Начал я со сборника «Лесная глушь», с благоуханного рассказа «Грибовник», будто напитанного ароматом боровиков, румянящихся в жарком темном чреве печи. Передо мной стоял типичный парфеньевский промысловик, который в страдную грибную пору не ленится сходить с корзиной в лес два, а то и три раза на дню, и большой огонь в печи ежедневно разводит в две смены. Так мне это было близко, так понятно, и даже лукавая повадка лесного бывальца — не называть никому постороннему свои заповедные грибные жилы — вызывала добродушную улыбку. Или этот его обычай приглашать друзей-приятелей на первое за лето грибовое лакомство, с непременной приправой в виде охотничьих бахвалок под лафитничек... А как радовало у Максимова каждое знакомое имя из нашей парфеньевской географии! Вот он и Нею помянул. А вот — надо же — и Сомбас. И сюда забредал его неутомимый грибовник, а значит, наведывался сюда за ним следом и сам писатель. Кстати, он тут же объясняет и необычность этих названий, смущавшую поначалу наш слух: «... память о Мери
Рассказ о грибовнике обрывается как бы на полуслове, будто шел добытчик, шурша по траве лапотками, и вдруг растворился между деревьями, по привычке легко ускользнул от преследующего любопытного взгляда... А этнограф уже о другом человеке затеял разговор — о местном пастухе, встреченном на опушке леса. И примечаешь раз от разу: это обычная манера Максимова; он словно в кругу друзей пересказывает свои бывальщины, вывезенные из костромской глухомани. И, кажется, я вижу внимающих ему слушателей; тут и молодой Александр Островский в пору ранней своей драматургической славы, и мрачновато-нелюдимый по наружности «царь смеха» — актер Пров Садовский, и Аполлон Григорьев, отложивший в сторону только что отзвучавшую гитару, и Иван Горбунов — мощный и неугомонный соревнователь Максимова в искусстве простодушного рассказа из народного быта. Они все любили, подзадоривали друг в друге эту ненасытимую тягу к народности, ко всякому свежему наблюдению, взятому без подмесу из житейских первоистоков. Они все блаженствовали в своей родимой речевой стихии, благодаря судьбу, что возросли в самой гуще словотворческой, и всегда имеют чем поделиться, только хватит ли времени у кого на свете для слушания их русской Шехеразады...
И Максимов — современники вспоминали — постоянно так поступал: сначала проверял впечатления от своих бесконечных путешествий по России на слух, в малом кругу литераторов-единомышленников, а затем уже отбирал для очерков то, на что собеседники душевно откликнулись.

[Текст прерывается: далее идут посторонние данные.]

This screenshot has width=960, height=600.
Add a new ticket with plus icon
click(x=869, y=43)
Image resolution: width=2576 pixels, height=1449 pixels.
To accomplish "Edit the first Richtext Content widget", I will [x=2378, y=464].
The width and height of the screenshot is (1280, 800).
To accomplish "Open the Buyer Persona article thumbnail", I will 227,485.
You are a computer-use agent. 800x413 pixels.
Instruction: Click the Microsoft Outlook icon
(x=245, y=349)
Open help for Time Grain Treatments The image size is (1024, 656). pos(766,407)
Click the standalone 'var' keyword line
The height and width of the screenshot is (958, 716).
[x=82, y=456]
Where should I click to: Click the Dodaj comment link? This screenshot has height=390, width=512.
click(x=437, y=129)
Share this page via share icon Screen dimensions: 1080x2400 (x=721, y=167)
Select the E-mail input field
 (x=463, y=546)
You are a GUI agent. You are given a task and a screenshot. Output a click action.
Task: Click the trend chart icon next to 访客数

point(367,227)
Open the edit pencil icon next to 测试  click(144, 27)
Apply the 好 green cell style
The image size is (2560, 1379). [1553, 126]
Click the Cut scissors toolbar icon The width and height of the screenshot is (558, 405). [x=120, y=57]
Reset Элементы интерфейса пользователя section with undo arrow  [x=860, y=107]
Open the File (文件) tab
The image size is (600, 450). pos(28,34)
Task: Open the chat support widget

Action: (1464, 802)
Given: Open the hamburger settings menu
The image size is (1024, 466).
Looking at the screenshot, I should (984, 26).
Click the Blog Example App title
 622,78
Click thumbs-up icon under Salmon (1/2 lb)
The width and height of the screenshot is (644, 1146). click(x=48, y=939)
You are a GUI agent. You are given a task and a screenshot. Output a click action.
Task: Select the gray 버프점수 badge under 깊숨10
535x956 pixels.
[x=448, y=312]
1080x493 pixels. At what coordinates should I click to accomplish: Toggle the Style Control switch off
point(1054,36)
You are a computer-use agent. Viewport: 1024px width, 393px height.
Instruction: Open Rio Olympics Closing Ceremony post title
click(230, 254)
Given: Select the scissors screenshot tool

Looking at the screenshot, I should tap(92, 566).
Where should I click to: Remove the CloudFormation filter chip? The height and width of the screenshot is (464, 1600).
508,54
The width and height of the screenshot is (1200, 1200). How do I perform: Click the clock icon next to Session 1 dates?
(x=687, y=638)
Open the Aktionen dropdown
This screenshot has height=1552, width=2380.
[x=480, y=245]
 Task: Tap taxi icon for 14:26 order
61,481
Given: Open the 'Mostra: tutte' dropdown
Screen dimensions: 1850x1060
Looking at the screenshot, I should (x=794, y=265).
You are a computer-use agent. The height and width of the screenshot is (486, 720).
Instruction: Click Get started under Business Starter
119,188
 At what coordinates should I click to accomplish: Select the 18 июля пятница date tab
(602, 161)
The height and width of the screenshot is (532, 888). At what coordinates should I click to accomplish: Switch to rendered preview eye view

Его называли первым, лучшим отечественным писателем-этнографом, его труды еще прижизненно были высоко оценены присуждением ему почетного звания академика по отделению русского языка и словесности Российской академии наук. Никто из русских писателей, знаменитых и менее известных, не путешествовал в XIX веке так много и неустанно, как Максимов. Никто», кажется, не познакомился, не разговаривал с таким великим множеством простых русских людей, как он,— разве лишь Лев Толстой, но к нему ходили, а Максимов сам в поисках новых человеческих знакомств ходил и ездил — из года в год, из десятилетия в десятилетие. Это не были кратковременные командировки, под стать теперешним. Это были отлучки порядочные, иная год занимала, иная и побольше. Не зря одну из лучших своих книг назвал он «Год на Севере».